Hospitality and the sharing of bread and wine has a long tradition in our faith – something to remember on Migrant and Refugee Sunday on 26 August.
I once worked at a winery, Yalumba, just near Angaston in South Australia, for a vintage, the period of about four months where the grapes are picked, pressed and crushed. There was not much romance in this; in reality it was a lot of heavy manual labour but, despite all, there was something wholesome about working there; you felt near the earth and I was the recipient of much warm local hospitality from the families of fellow workers.
Vineyards and wineries hold a special place in our imaginations. They symbolise good health, human warmth, a shared meal with friends and family, and hospitality, given and received.
It is perhaps no coincidence then that wine and meals in general figure so much in scripture. Jesus’ first miracle was to become a divine wine maker. He was often depicted at dinner, and indeed he was criticised at times for eating and drinking with the wrong kinds of people.
Finally he used a meal, with its bread and wine, to symbolise and eventually become his own body and blood. By our own celebration of the Eucharist we also enter powerfully into this mystery.
Part of the genius of the church is that anybody can participate in the Eucharist; the extent of this participation is up to us and our conscience. The community and its priests do not control who attends mass: the gathering each Sunday comprises people we know well and those we hardly know at all.
Know we belong
Conversely, we can go into any Catholic Church anywhere – even whose language we don’t know – and participate more or less fully, knowing and feeling we belong. This is indeed the sense of our universal Catholic community sharing the journey and walking together. Our first reading today recalls this sense of God’s calling us as a people on an earthly pilgrimage towards the divine.
In the last year, I sense that most of us have become tired of the refugee issue. People have entrenched positions and, although we live with unprecedented levels of refugees internationally, there is little agreement on a way forward, certainly at a national level.
The way our public debate runs about refugees can be at times terribly impersonal, as if we were talking about a sack of potatoes kept outside the back door. If we leave them long enough they go seedy and rot and then we can discard them. We need to think more deeply of where God is calling us at this time as well as to think of new ways of thinking about the issue.
One such way could be through the lens of hospitality. Hospitality, the art giving of oneself and one’s space to another, has a long tradition in our faith, with Abraham’s welcome of the three mysterious strangers at Mamre a paradigmatic moment in the formation of the religious identity of the Jewish people.
The politics of space
Hospitality is a little like justice – it theoretically has no upper limit. However, we know in our lived reality that, while its practice can always be expanded, it does have human limits. For it to exist, the host and her guest must have difference. Thus the host must always have a space, psychological and spiritual as much as geographical, into which the guest can be invited. And the act of welcome is always at a level personal and maintained over time; it can never be conceived merely as a legal process.
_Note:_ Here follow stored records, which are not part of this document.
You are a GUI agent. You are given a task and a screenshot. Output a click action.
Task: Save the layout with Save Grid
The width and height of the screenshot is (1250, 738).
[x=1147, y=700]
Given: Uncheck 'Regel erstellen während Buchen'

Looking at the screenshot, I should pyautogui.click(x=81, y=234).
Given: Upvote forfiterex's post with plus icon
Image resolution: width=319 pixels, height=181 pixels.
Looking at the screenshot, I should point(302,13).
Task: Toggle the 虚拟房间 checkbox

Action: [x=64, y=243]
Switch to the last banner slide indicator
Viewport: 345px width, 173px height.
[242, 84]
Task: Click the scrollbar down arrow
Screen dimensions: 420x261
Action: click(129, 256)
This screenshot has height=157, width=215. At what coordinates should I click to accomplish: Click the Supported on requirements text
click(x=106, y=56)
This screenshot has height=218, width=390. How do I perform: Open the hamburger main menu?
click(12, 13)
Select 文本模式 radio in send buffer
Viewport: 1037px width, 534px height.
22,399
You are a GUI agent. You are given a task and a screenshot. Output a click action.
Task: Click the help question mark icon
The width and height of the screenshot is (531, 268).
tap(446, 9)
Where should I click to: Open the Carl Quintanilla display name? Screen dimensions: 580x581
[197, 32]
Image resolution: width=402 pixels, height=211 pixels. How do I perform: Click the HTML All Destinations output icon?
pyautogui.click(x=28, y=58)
For her part, the guest embarks on a path towards eventual integration; she cannot maintain her status as other, yet both host and guest recognise that this is a complex and lifelong process, which will have its setbacks as well as its times of progress and joy.
Key to this process is an openness to change. Once a guest is accepted, neither host nor guest can ever expect to remain the same as before. The risks in negotiating this process of venturing into a shared unknown are of a nature that only God can guide.
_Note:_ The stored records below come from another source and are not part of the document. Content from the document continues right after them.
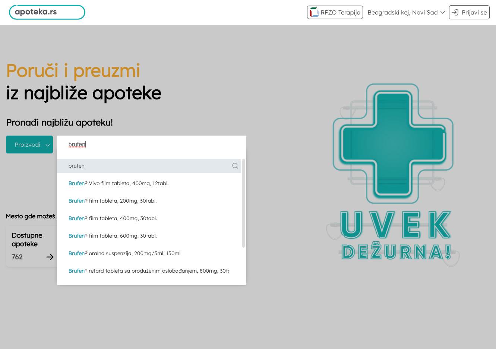Click the login arrow icon
The width and height of the screenshot is (496, 349).
455,12
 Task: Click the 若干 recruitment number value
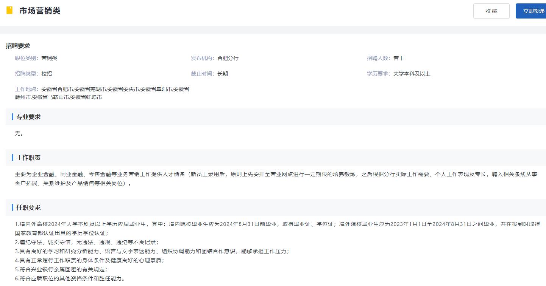(398, 58)
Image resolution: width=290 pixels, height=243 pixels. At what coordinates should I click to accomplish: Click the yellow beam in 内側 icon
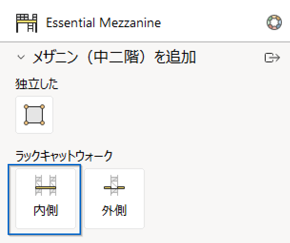pos(46,188)
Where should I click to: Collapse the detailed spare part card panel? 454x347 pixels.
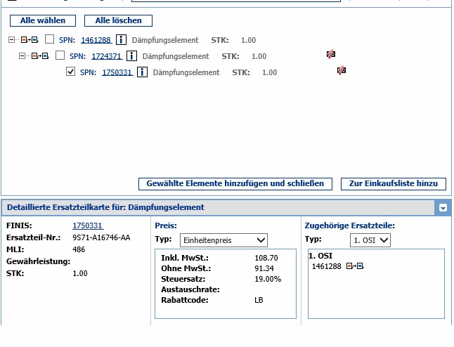442,207
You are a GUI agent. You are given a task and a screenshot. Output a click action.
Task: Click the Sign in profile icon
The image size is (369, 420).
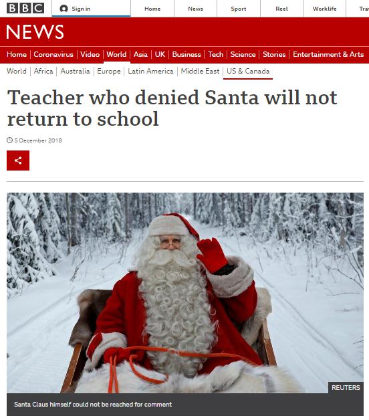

Can hospitality allow the rejection of a potential guest? No, but it can say that this potential guest lies beyond the limits of what can be offered at a specific time. But this refusal cannot be made in a manner that does violence to the guest-candidate. Once again, the discernment that helps guide this is approached with humility, openness and recognition that we are all on the same journey living a kind of exile here on earth.
Recognising Christ in refugees
Pope Francis tells us that: ‘Jesus Christ is always waiting to be recognised in migrants and refugees, in displaced persons and in exiles.’ This underlines the sacredness of our duty to consider these questions with great seriousness, knowing that any hospitality, however flawed, that we can offer comes from the experience of having received from God a limitless hospitality that has welcomed us, weak and sinful as we are, into a wonderful embrace, as a prelude to God’s ultimate welcome into our heavenly home.